### THE EXERCISE
Recast the records from the line containing "Where should I" through the end of the records as a JSON list of strings, one string per line. Skip blank lines and omit the pictures.

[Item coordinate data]
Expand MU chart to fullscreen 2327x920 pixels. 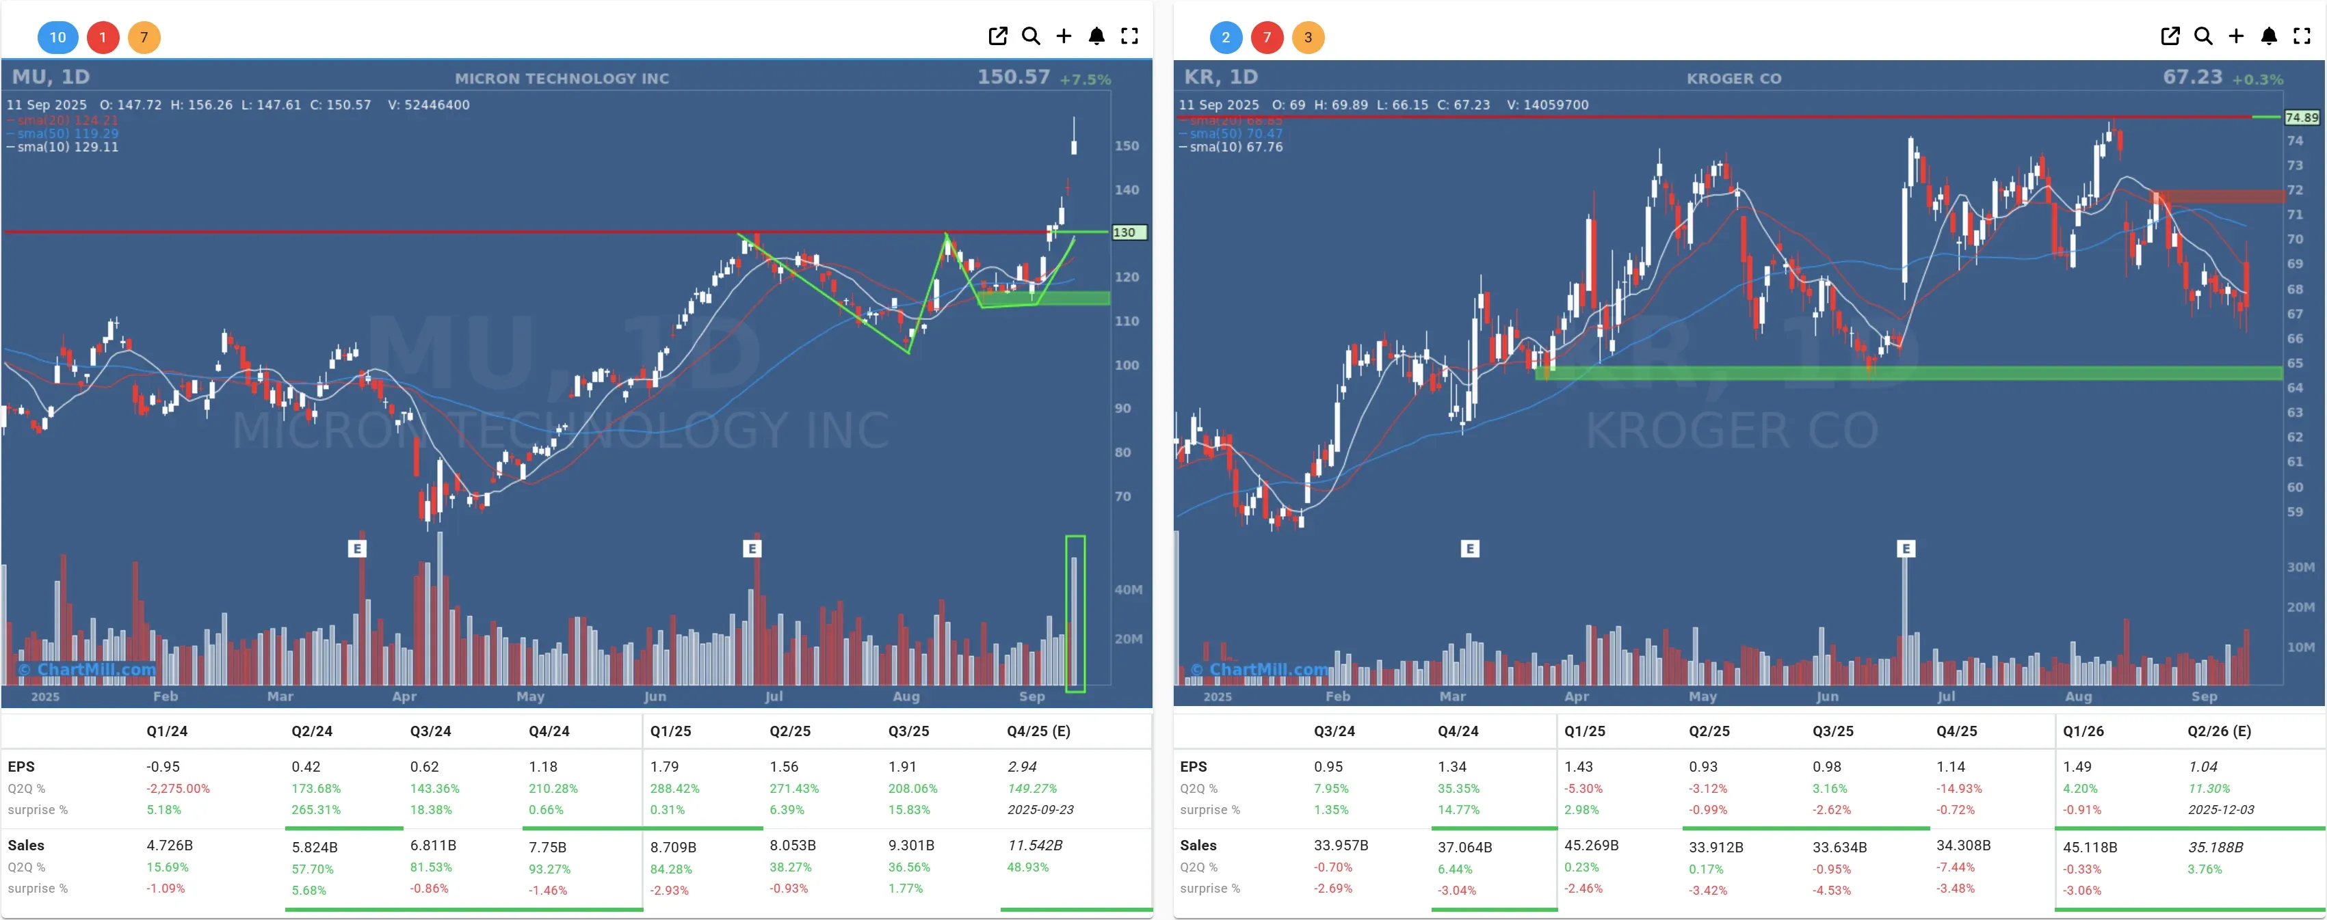[x=1129, y=36]
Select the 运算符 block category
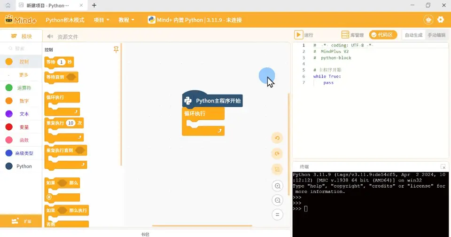The height and width of the screenshot is (237, 451). (x=24, y=88)
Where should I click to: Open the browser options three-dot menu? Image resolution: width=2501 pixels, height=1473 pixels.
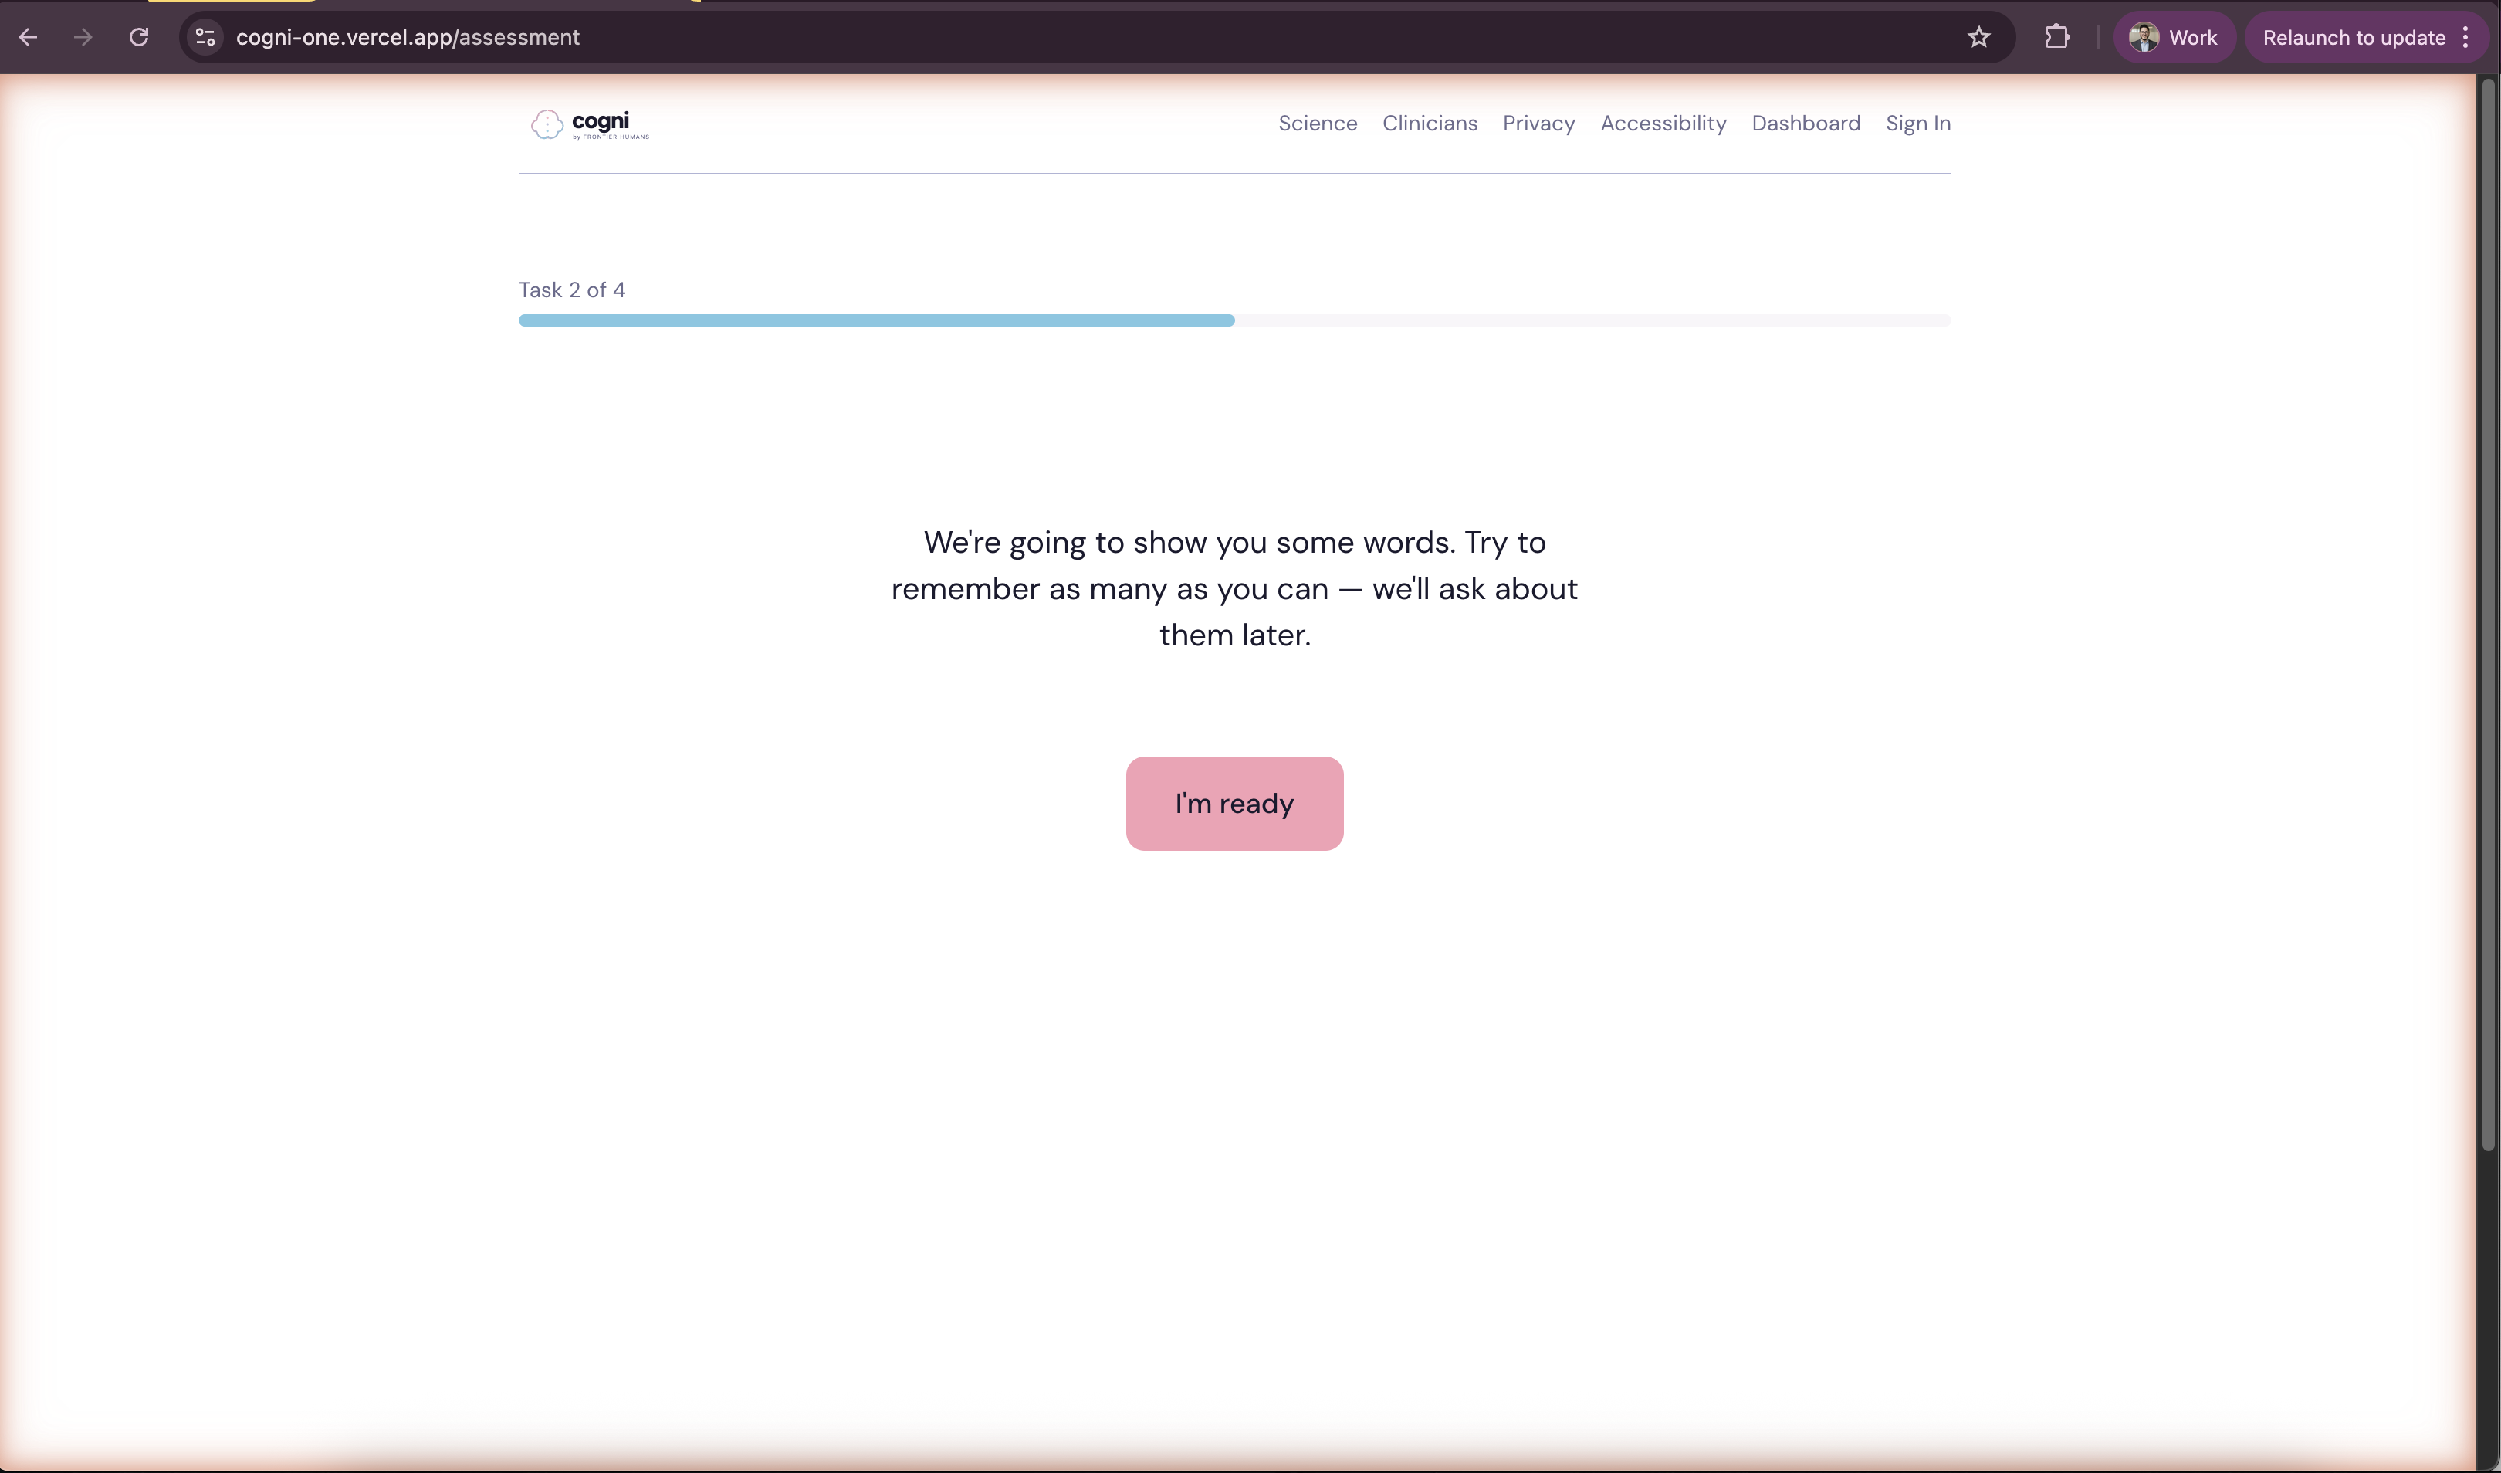pos(2468,37)
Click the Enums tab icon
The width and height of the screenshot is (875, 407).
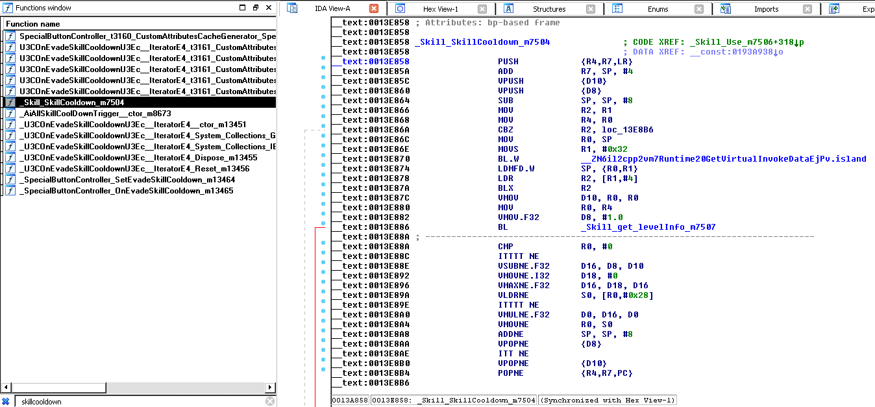click(618, 8)
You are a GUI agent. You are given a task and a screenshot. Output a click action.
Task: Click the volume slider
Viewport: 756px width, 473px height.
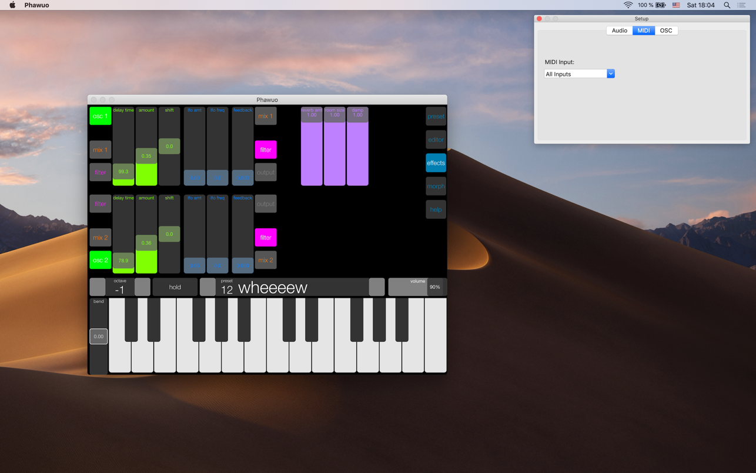pos(416,287)
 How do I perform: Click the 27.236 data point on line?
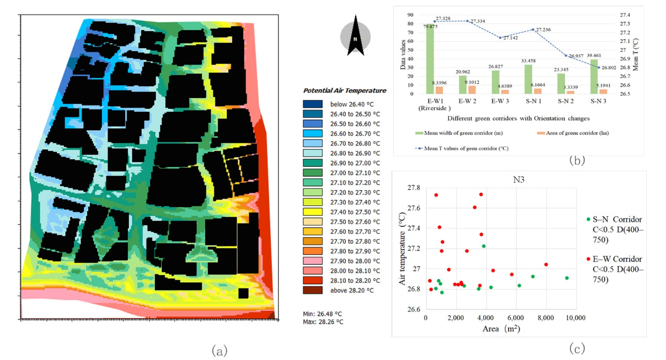tap(533, 29)
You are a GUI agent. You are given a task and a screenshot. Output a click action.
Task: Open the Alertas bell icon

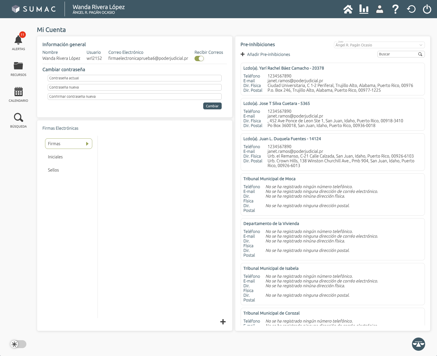coord(18,40)
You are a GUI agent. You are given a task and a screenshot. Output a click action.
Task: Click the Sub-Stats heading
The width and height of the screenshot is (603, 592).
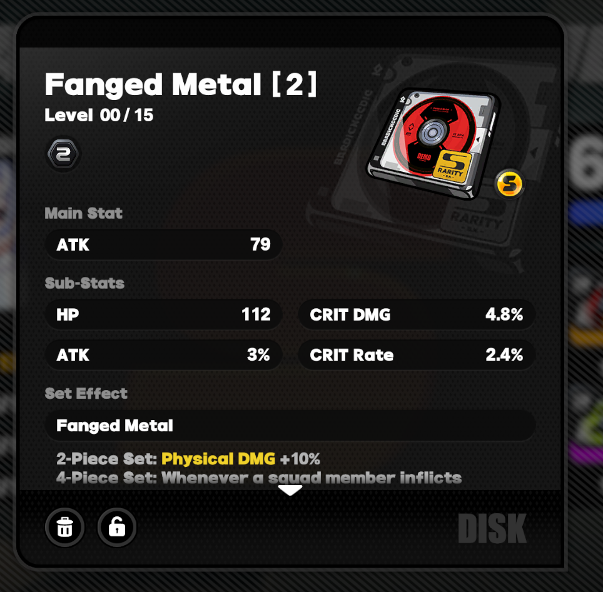coord(84,283)
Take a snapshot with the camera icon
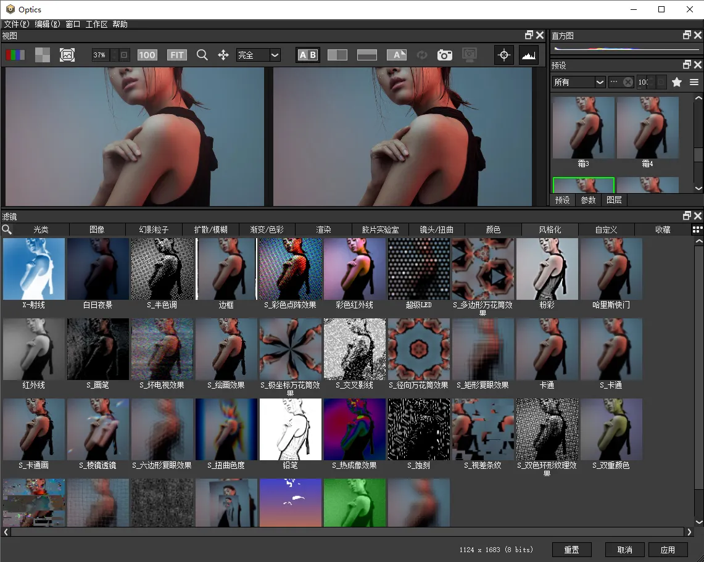Image resolution: width=704 pixels, height=562 pixels. (444, 55)
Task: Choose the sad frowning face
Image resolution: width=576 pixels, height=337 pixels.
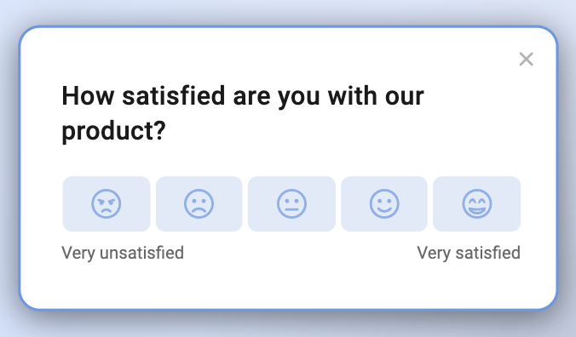Action: pyautogui.click(x=199, y=204)
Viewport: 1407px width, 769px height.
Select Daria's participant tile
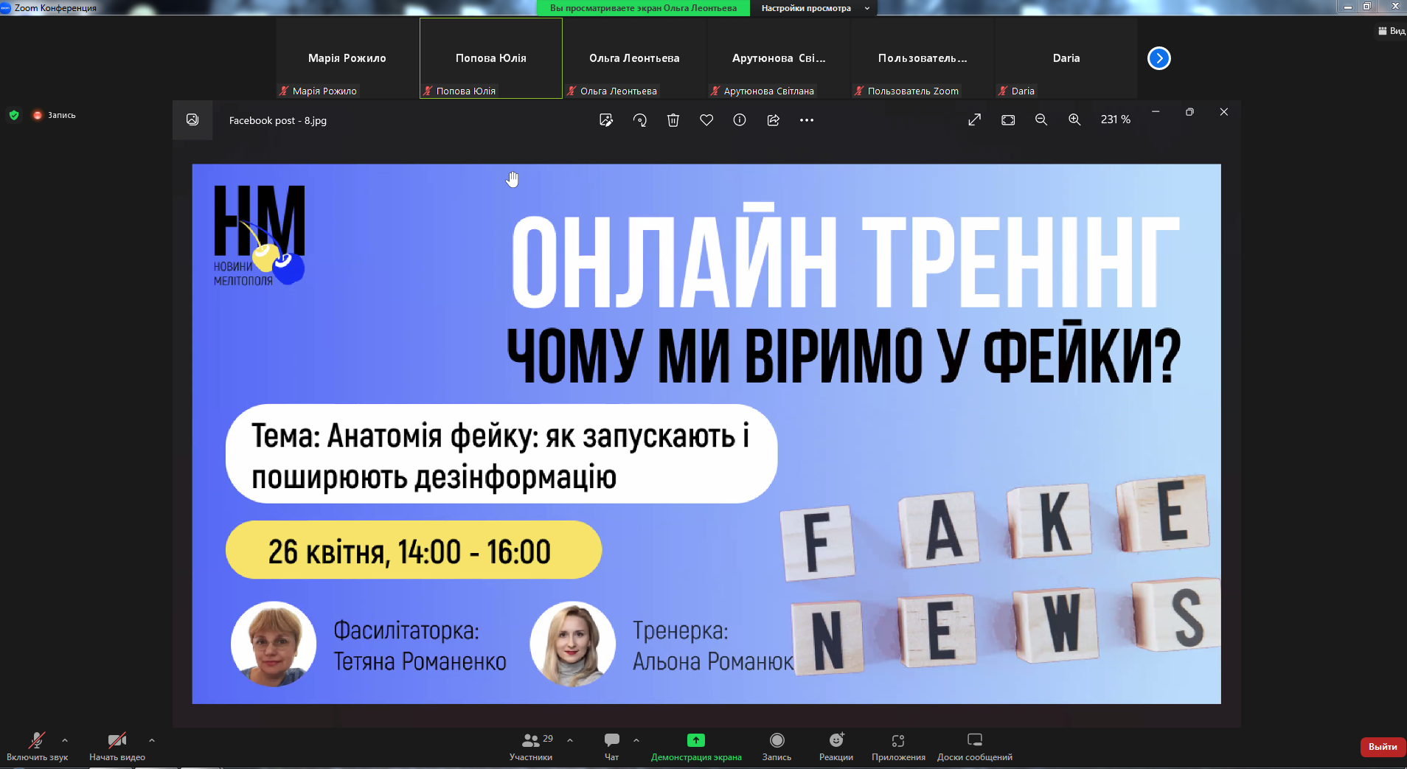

### WORKED ANSWER
[
  "Where should I click to: Open the browser options three-dot menu? Image resolution: width=2501 pixels, height=1473 pixels.",
  "pos(2468,37)",
  "Click the Enums tab icon",
  "The width and height of the screenshot is (875, 407).",
  "click(618, 8)",
  "You are a GUI agent. You are given a task and a screenshot. Output a click action.",
  "Task: Click the volume slider",
  "Viewport: 756px width, 473px height.",
  "pos(416,287)",
  " How do I perform: Click the 27.236 data point on line?",
  "tap(533, 29)",
  "You are a GUI agent. You are given a task and a screenshot. Output a click action.",
  "Task: Open the Alertas bell icon",
  "coord(18,40)",
  "You are a GUI agent. You are given a task and a screenshot. Output a click action.",
  "Task: Click the Sub-Stats heading",
  "The width and height of the screenshot is (603, 592).",
  "coord(84,283)",
  "Take a snapshot with the camera icon",
  "Image resolution: width=704 pixels, height=562 pixels. (444, 55)",
  "Task: Choose the sad frowning face",
  "Image resolution: width=576 pixels, height=337 pixels.",
  "Action: pyautogui.click(x=199, y=204)",
  "Viewport: 1407px width, 769px height.",
  "Select Daria's participant tile"
]